START Records supplied
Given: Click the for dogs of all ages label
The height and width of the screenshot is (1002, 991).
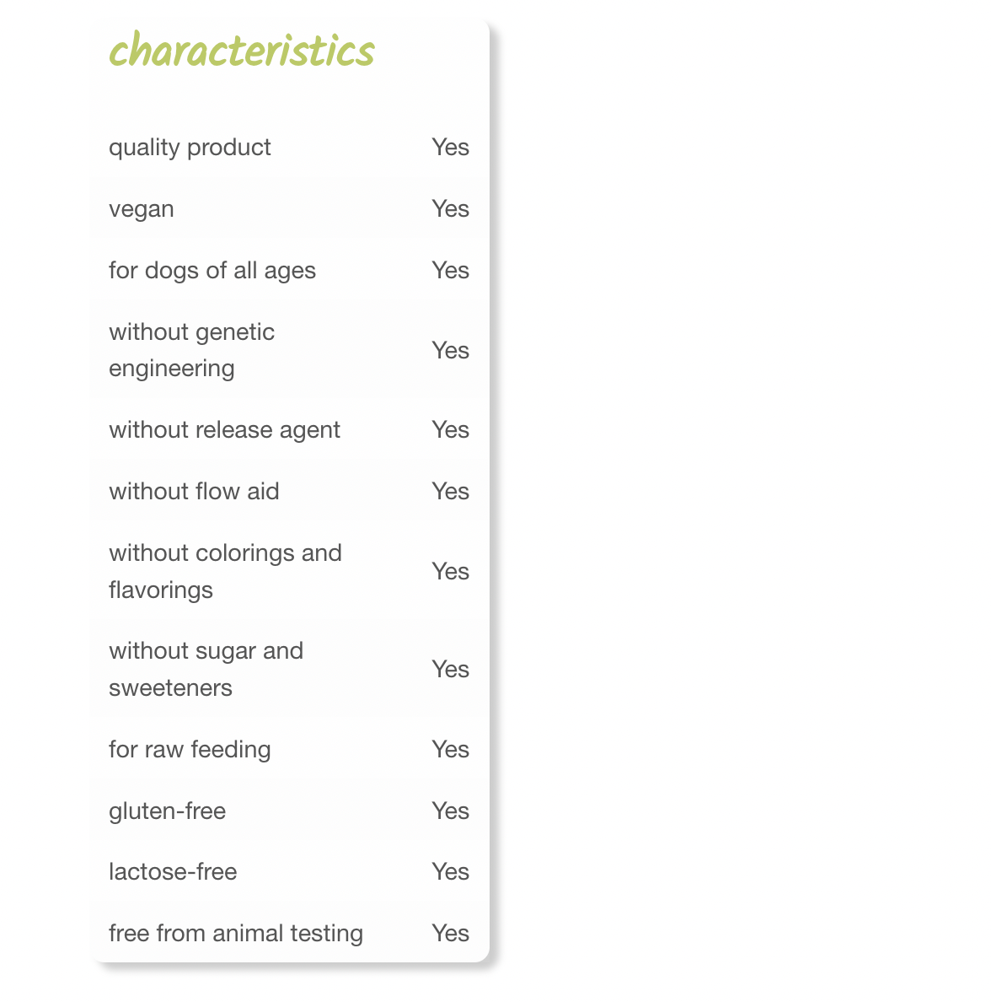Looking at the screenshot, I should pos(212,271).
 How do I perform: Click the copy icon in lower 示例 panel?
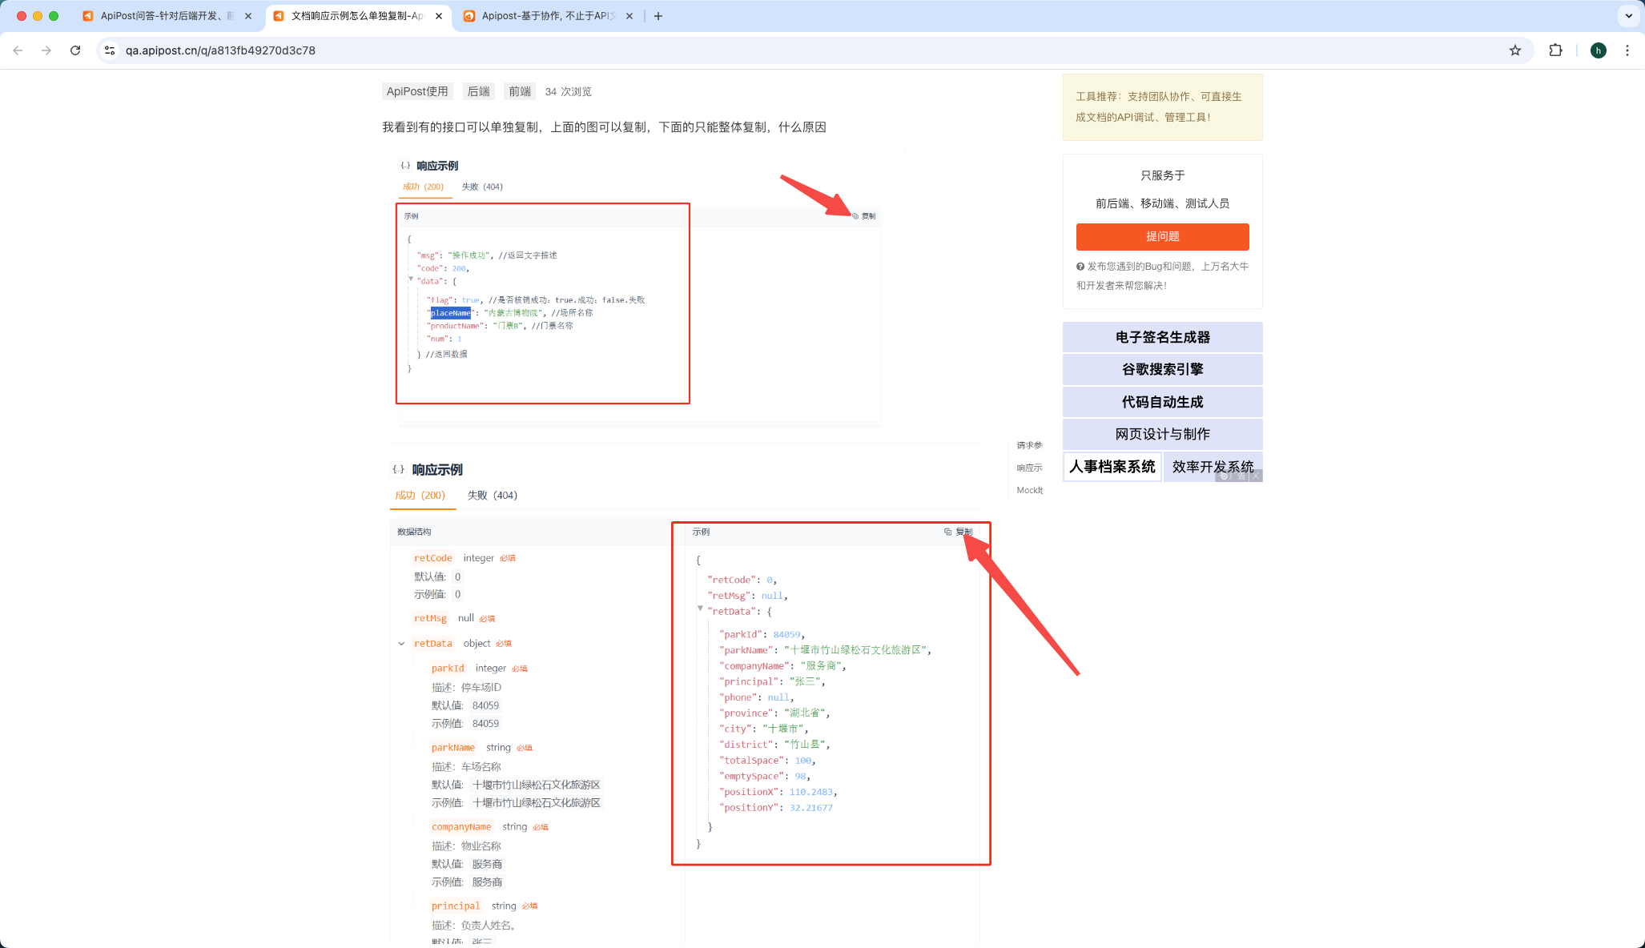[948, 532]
END Records supplied
Find each line in the material above that contains the string "Click" and copy those lines.

Given: Click the for dogs of all ages label
 How do I perform: Click the copy icon in lower 示例 panel?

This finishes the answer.